Por Rebeca Reynaud

Cada uno es autor de su existencia, protagonista de su vida. El hombre no vale por lo que tiene ni por lo que es, sino por lo que decide. Somos seres interdependientes, indigentes, no somos del todo autónomos, siempre necesitamos de los demás.

Hay talentos personales pero lo que más estructura la personalidad son los dones de Dios, entre ellos se encuentra de modo eminente, el regalo inmenso de la filiación divina recibido en el Bautismo. Gracias a ella, Dios Padre ve en nosotros la imagen –si bien imperfecta- de Jesucristo.

Dentro de los planes divinos la vida está hecha para compartirse. El Señor cuenta con la ayuda mutua que se prestan los seres humanos. Hay necesidad de compartir la existencia, de dar y recibir, de amar y ser amado.

“Nadie vive solo. Ninguno peca solo. Nadie se salva solo. En mi vida entra continuamente la vida de los otros: en lo que pienso, digo, me ocupo o hago. Y viceversa, mi vida entra en la vida de los demás, tanto en el bien como en el mal” (Benedicto XVI, Enc. Spe salvi n. 48).

Muchos caen en la trampa de vivir en el pasado o en el futuro. Muchos viven añorando el pasado. Otros viven preocupados por lo que pueda pasar en el futuro. El futuro no existe, es irreal, no sabemos siquiera si viviremos el día de mañana o un mes más. No vale la pena preocuparse por lo que “podría ser”. Fulton Sheen expresó así su punto de vista: “Toda infelicidad (cuando no hay causa inmediata de pena) proviene de la excesiva concentración en el pasado o de la extrema preocupación por el futuro”.

Otras veces estamos anclados en el pasado y en el futuro, cuando lo único real es el presente, el hoy. Hay que atender al presente y a la eternidad en sí. Cada día tiene su propio afán, sus problemas y sus gozos, y basta con pensar en vivirlo lo mejor que podamos. Sólo el momento presente es precioso para cada uno de nosotros. El presente nos pertenece por entero.

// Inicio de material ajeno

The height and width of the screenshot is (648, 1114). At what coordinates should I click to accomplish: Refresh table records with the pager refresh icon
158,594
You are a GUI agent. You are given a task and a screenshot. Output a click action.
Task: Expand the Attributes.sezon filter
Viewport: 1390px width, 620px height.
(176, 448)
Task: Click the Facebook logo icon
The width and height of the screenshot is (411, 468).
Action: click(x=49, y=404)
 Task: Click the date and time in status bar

Pocos se paran a pensar en la eternidad: ¿qué haré dentro de mil años?, ¿en dónde estaré dentro de un millón de años? Es un decir, porque en la eternidad ya no hay tiempo… pero hay que planearla con nuestra conducta recta y ponerla en manos de Dios.

Un padre de familia estaba a tal punto inmerso en un proyecto de trabajo, que descuidaba a su esposa y a su hijo, y se fue de la casa. Cuando ese proyecto se hizo realidad decía con desencanto: “Luché mucho, con intensidad, por esto y lo logré, y ahora no tengo con quien compartirlo”.

El alma que opta por Dios se mueve con una paz interior que supera cualquier tribulación, porque sabe en quien ha creído, como San Pablo, que escribe: “Sé en quien he creído” (2 Tim 1,12). Decidirse por Dios es aceptar su invitación a escribir nuestra biografía con Él.

Somos débiles frente a las tribulaciones. Pero nada puede superar a un amor sin límites, más fuerte que el dolor, que la soledad, que el abandono, que la traición, que la calumnia, que el sufrimiento físico y moral, que la propia muerte.

Jesús nos explica: “Eres único e insustituible en el lugar en que estás, en el momento en que vives, en la situación que he dispuesto para ti. Yo te necesito para esta partícula de materia y de vida, para esta parcela del mundo, para este momento de historia” (Ricardo Sada, Oír tu voz, p.88).